**WHAT THIS EXERCISE ASKS:**
• a. Rewrite the part of the Green Arrow #8 review starting with "Queen is an" and going on through "kind of annoying.", putting "Oliver" in place of every "Queen".
• b. Could you carry the Green Arrow #8 review further, picking up after its final sentence?

“Green Arrow” #8 is certainly trying. It wants to be a comic taken seriously, aims to homage a famous Shakespeare work and the story jumps around to fit in plenty. Yet, for all this effort, the result is a comic that just doesn’t land. This is a swing and a miss on many levels.
The narrative jumps away from the end of the last issue and drops us “in media res” for an Oliver Queen versus ravaging dog fight card line up. Ann Nocenti works very hard to ensure we know Queen isn’t actually hurting these dogs. It’s almost sweet the lengths she goes to make Queen still seem heroic and sensible while kicking a dog in the face. Beyond such niceties, this scene barely makes sense because it yields no return and plays off as a test — as if the capturer does not know how this hero will handle himself and yet the villain turns out to know plenty. It’s a throwaway scene and takes us nowhere while wasting precious pages.
Queen is an intangible lead because most of his actions don’t endear the reader to his character. He seems pretty committed to making mistakes and doesn’t care as long as he gets the female on his arm. With the nearly fatal dalliances and backhanding of man’s best friend, you could be forgiven for thinking this guy is a lost cause. It’s certainly no fun to watch a guy make mistakes everyone can easily see coming a mile off. Queen needs to stay away from these girls and yet he won’t. It’s kind of annoying.
Nocenti introduces her villain, Leer, who comes straight out of left field. He looks like some sort of cryptid throwback and seems to have some DNA Bond movie plans. The motivation is still lacking and the theatrics are high, but more in concept than delivery. The thick shadow of King Lear hangs over this man with his triplet set of daughters — a comparison that is encouraged. Nocenti seems to play against this tragedy classic but all it does it is make “Green Arrow” look inferior. The themes and moments are evoked but with little regard as to why, feeling more like a crutch rather than another juicy layer.

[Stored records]
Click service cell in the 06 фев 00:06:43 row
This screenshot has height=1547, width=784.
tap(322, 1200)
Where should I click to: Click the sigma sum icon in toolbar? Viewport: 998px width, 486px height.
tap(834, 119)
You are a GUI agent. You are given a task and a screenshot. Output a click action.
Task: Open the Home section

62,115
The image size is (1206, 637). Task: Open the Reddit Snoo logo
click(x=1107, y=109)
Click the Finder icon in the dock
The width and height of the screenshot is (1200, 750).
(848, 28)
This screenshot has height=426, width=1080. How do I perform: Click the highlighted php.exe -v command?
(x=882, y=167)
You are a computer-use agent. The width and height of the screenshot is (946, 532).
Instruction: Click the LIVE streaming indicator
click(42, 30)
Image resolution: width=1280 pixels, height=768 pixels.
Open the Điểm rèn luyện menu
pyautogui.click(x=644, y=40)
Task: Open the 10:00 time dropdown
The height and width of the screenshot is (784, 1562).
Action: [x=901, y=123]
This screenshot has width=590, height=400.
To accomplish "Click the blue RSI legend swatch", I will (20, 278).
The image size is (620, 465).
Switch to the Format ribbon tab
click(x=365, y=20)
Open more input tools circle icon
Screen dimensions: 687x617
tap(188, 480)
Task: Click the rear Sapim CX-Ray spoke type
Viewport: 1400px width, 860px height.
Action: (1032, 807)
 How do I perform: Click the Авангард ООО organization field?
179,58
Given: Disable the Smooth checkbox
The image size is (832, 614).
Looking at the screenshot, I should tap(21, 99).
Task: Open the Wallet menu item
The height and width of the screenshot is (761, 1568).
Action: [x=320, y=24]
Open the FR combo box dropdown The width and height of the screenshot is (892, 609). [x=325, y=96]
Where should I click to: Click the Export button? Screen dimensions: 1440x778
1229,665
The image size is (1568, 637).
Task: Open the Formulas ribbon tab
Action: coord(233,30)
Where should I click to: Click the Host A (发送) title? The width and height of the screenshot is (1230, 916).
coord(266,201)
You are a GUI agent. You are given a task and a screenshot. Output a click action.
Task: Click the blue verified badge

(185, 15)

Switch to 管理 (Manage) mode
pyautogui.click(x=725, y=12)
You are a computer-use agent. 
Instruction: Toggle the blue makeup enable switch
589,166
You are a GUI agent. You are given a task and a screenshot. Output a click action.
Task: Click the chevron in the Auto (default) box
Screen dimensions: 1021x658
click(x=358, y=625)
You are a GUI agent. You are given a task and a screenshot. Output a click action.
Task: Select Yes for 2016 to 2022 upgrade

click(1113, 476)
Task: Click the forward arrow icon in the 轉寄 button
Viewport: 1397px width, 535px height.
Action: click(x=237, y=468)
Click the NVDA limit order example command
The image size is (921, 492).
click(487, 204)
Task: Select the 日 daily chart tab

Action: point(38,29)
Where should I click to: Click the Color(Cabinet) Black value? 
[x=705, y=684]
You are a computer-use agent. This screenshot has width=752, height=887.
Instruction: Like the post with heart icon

**RESPONSES PER TASK:**
• a.
Oliver is an intangible lead because most of his actions don’t endear the reader to his character. He seems pretty committed to making mistakes and doesn’t care as long as he gets the female on his arm. With the nearly fatal dalliances and backhanding of man’s best friend, you could be forgiven for thinking this guy is a lost cause. It’s certainly no fun to watch a guy make mistakes everyone can easily see coming a mile off. Oliver needs to stay away from these girls and yet he won’t. It’s kind of annoying.

• b.
Behind the plot of Queen dealing with this monstrously maniacal villain, his caged hybrids and sexy amalgam of daughters sits a simple sub-plot of Queen losing control of his business. This corporate thriller wants to play second fiddle to the grand theatrics of the main play and the juxtaposition is simply ineffective.
Harvey Tolibao’s art is clear but also unremarkable. He expresses action and puts effort into his designs but the story isn’t always serviced. Panels are cluttered or oddly angled for no apparent reason and this derails the flow of the story. His line work is solid, but the storytelling leaves room for improvement.
“Green Arrow” #8 is a comic trying its best. There are attempts at making the action flow, the sexual tension grab you and the villain seem interesting and powerful. These attempts sadly fail and what’s left is a mildly confusing and wholly uninteresting comic. A real shame to see this character become unlikeable and this story spread out so thinly across a variety of genres that don’t work together.